Task
From the data below, copy exactly the lines that lie between the one holding "[button] (366, 9)" and the one holding "قیمت خرید کنسانتره پرتقال شیرین", including both, and nothing more.

Data
=-=-=

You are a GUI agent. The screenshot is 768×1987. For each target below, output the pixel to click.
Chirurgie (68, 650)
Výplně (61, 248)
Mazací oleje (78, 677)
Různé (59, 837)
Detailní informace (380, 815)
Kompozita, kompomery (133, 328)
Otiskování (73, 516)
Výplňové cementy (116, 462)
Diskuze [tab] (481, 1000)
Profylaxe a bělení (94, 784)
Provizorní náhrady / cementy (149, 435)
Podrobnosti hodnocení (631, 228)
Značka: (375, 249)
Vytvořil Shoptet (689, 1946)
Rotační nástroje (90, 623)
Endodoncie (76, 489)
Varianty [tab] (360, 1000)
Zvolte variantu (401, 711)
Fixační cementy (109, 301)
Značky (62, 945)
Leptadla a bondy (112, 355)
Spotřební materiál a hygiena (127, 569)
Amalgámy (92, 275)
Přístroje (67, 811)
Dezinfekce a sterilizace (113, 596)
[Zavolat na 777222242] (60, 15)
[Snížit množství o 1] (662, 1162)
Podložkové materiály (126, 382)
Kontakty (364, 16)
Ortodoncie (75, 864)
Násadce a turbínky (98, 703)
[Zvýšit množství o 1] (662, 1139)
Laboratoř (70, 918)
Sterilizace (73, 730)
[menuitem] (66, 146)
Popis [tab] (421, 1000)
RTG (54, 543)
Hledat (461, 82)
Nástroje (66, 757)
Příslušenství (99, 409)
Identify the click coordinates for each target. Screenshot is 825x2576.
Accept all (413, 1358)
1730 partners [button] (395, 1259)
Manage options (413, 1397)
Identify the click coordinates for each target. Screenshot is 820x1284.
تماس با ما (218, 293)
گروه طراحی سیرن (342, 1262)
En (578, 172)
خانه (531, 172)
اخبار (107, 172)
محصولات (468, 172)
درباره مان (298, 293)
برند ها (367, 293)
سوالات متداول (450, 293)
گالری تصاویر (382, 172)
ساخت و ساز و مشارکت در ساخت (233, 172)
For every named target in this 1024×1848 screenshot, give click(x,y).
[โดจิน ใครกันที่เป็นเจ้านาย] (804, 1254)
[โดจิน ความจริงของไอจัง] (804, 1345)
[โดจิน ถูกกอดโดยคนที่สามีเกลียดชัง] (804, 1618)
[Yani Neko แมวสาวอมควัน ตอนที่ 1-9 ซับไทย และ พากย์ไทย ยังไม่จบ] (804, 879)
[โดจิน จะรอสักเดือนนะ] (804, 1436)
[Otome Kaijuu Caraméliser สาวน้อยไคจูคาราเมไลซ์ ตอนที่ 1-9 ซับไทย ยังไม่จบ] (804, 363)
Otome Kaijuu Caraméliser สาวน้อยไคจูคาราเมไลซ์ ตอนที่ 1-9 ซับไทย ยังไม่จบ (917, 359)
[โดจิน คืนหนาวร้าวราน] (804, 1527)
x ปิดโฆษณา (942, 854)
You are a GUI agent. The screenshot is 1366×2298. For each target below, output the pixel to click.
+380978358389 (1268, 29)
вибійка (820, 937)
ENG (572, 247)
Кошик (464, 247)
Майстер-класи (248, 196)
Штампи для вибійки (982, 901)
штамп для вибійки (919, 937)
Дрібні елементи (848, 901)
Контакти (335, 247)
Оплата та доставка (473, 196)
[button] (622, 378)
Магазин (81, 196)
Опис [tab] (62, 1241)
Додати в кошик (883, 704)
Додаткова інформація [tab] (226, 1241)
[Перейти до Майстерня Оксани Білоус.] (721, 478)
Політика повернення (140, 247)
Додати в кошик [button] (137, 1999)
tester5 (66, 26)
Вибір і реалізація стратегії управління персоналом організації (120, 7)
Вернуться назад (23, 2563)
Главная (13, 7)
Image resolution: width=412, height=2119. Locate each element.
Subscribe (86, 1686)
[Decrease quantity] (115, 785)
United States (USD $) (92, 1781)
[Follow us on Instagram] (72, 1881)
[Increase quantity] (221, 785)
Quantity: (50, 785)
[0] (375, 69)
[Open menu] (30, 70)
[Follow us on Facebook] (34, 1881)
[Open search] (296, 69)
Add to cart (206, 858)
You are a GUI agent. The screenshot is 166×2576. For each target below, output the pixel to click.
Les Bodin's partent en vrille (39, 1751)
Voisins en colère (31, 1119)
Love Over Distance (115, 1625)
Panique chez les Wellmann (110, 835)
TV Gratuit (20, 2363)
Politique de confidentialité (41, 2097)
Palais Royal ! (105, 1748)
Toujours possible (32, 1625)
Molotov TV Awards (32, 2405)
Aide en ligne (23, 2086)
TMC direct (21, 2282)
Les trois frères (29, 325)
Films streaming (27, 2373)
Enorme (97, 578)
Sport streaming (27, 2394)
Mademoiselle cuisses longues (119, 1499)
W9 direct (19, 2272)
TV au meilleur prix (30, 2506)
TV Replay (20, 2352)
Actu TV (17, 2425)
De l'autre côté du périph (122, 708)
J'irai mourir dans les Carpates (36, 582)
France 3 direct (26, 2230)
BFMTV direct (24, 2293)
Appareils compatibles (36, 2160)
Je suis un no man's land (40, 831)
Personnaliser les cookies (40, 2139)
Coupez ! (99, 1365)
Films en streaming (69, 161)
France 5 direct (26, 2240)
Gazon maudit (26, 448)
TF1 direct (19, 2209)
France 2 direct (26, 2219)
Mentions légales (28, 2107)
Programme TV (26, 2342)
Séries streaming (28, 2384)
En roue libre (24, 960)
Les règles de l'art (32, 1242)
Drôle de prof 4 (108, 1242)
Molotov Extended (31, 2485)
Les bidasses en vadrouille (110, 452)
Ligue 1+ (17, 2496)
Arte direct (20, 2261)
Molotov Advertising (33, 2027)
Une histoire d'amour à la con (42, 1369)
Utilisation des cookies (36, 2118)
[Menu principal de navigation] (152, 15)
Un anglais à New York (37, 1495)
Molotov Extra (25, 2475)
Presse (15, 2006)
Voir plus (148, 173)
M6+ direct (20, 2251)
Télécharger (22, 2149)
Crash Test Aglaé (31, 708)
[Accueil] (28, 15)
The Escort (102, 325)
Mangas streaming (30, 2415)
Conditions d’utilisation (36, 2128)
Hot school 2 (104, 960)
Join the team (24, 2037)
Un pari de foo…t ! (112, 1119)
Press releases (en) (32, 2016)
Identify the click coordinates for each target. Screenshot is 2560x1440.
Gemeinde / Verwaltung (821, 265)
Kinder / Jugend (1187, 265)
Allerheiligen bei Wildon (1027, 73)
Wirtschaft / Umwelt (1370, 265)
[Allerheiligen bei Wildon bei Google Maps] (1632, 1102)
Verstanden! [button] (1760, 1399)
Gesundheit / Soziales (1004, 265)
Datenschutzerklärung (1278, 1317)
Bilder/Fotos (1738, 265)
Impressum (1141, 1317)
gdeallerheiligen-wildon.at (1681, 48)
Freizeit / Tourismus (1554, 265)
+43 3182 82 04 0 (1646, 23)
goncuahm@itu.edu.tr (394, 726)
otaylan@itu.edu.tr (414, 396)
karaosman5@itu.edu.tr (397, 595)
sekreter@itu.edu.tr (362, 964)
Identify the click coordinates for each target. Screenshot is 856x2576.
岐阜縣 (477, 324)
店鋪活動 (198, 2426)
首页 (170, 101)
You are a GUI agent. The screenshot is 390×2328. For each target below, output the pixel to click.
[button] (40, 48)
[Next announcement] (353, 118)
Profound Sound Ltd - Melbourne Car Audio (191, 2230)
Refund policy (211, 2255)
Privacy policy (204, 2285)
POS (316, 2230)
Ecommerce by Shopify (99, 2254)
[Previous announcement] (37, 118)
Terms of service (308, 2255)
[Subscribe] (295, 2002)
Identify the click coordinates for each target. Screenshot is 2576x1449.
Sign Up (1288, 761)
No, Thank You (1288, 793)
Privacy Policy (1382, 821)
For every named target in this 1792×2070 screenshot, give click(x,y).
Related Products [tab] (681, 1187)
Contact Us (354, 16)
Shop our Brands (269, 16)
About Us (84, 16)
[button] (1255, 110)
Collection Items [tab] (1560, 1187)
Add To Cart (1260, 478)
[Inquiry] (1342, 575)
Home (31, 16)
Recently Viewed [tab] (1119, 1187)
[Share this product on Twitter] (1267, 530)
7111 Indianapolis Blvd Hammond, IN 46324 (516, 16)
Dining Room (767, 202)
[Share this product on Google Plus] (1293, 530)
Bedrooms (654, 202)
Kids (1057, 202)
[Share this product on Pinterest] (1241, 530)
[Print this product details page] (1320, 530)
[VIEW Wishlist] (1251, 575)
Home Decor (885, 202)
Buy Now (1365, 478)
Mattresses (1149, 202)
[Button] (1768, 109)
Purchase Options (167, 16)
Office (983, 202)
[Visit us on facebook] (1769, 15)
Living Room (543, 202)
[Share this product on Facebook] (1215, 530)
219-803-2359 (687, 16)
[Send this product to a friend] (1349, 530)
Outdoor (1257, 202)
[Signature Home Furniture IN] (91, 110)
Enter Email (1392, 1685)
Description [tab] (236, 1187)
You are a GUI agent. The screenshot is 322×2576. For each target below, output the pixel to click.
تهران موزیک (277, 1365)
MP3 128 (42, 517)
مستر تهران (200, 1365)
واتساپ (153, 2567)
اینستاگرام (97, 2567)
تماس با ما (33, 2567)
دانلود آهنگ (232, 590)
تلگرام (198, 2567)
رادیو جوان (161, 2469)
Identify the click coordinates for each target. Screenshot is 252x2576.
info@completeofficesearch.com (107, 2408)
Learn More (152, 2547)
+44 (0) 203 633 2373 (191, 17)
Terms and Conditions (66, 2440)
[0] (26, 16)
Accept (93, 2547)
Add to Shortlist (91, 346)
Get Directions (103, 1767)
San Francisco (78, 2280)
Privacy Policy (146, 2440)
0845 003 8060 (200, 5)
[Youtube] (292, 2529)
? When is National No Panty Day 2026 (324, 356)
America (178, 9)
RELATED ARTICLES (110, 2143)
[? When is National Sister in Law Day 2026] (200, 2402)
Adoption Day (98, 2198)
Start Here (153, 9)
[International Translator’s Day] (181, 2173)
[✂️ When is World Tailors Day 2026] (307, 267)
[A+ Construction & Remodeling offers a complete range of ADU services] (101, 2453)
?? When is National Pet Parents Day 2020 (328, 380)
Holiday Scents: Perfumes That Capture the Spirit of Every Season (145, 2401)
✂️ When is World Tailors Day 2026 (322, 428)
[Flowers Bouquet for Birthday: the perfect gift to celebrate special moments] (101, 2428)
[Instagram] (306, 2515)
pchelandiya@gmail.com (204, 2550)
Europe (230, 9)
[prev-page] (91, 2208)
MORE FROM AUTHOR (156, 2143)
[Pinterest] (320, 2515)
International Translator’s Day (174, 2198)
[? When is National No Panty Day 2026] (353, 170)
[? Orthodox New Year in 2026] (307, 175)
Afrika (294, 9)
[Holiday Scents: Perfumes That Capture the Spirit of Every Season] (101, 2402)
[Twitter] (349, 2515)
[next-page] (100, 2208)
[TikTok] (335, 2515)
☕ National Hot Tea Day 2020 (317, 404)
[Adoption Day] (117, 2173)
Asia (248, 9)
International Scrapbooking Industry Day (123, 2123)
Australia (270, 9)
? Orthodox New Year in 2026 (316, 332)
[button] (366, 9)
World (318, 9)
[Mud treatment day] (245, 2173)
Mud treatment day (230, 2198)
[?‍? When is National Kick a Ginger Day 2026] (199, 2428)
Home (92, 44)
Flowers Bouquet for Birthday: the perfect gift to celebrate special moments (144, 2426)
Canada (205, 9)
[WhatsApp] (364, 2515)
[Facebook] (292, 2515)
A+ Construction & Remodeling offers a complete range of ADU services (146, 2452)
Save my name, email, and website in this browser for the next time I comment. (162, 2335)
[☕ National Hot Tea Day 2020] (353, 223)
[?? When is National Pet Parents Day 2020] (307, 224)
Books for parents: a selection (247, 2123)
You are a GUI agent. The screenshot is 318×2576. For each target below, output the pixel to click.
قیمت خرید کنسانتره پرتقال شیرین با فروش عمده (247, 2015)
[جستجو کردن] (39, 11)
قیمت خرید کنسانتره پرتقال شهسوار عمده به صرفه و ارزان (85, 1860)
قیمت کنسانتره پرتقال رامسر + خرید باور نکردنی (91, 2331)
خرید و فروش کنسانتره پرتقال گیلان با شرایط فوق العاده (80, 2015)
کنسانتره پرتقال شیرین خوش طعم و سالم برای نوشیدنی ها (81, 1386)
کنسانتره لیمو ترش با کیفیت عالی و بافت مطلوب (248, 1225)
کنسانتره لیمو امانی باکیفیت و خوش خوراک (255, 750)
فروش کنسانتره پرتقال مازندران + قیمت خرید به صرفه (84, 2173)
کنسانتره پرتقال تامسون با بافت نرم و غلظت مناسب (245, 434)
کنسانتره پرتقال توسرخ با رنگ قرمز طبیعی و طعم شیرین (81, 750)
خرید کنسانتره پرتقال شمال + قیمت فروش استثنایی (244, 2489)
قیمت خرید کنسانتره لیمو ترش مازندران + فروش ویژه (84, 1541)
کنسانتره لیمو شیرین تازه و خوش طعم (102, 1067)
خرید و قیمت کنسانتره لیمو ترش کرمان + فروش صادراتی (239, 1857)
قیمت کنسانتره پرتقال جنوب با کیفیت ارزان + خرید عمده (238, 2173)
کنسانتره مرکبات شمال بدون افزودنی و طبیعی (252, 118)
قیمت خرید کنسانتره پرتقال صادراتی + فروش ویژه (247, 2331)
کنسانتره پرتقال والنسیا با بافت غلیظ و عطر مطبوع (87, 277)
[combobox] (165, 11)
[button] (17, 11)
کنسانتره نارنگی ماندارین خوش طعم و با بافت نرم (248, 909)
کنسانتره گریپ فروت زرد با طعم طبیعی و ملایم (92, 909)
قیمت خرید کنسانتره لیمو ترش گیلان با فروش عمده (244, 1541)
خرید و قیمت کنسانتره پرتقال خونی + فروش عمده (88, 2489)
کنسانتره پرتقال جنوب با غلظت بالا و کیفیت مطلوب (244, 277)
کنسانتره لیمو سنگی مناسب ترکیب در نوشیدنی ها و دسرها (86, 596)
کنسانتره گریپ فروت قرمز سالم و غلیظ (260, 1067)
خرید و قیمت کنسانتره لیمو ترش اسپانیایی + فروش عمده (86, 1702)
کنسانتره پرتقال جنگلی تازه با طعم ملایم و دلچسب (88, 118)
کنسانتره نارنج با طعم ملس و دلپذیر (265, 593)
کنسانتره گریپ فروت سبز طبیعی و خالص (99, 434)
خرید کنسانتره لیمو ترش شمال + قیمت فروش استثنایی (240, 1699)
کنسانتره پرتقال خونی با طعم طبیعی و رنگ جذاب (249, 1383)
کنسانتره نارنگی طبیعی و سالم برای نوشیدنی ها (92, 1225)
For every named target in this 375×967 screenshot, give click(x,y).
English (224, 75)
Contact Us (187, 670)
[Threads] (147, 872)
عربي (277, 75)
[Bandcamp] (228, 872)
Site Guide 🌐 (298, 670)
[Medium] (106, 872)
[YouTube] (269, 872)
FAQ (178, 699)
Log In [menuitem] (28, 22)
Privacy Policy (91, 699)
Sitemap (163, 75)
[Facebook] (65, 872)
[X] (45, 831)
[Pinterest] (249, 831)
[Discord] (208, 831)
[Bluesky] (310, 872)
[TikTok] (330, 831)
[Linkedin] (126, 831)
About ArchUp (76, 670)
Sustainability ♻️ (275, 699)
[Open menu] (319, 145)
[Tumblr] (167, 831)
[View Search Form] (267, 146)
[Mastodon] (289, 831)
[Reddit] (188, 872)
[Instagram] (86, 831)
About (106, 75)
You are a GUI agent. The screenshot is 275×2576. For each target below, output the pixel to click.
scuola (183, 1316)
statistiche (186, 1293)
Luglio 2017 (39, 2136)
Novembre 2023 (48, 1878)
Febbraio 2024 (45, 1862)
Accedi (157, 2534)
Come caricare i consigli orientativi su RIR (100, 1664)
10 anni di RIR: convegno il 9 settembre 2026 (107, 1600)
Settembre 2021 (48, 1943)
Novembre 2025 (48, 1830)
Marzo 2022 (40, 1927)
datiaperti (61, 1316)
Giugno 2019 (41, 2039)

=-=-=

Solution to this task
[button] (366, 9)
World (318, 9)
[Mud treatment day] (245, 2173)
Mud treatment day (230, 2198)
[?‍? When is National Kick a Ginger Day 2026] (199, 2428)
Home (92, 44)
Flowers Bouquet for Birthday: the perfect gift to celebrate special moments (144, 2426)
Canada (205, 9)
[WhatsApp] (364, 2515)
[Facebook] (292, 2515)
A+ Construction & Remodeling offers a complete range of ADU services (146, 2452)
Save my name, email, and website in this browser for the next time I comment. (162, 2335)
[☕ National Hot Tea Day 2020] (353, 223)
[?? When is National Pet Parents Day 2020] (307, 224)
Books for parents: a selection (247, 2123)
You are a GUI agent. The screenshot is 318×2576. For each target below, output the pixel to click.
قیمت خرید کنسانتره پرتقال شیرین با فروش عمده (247, 2015)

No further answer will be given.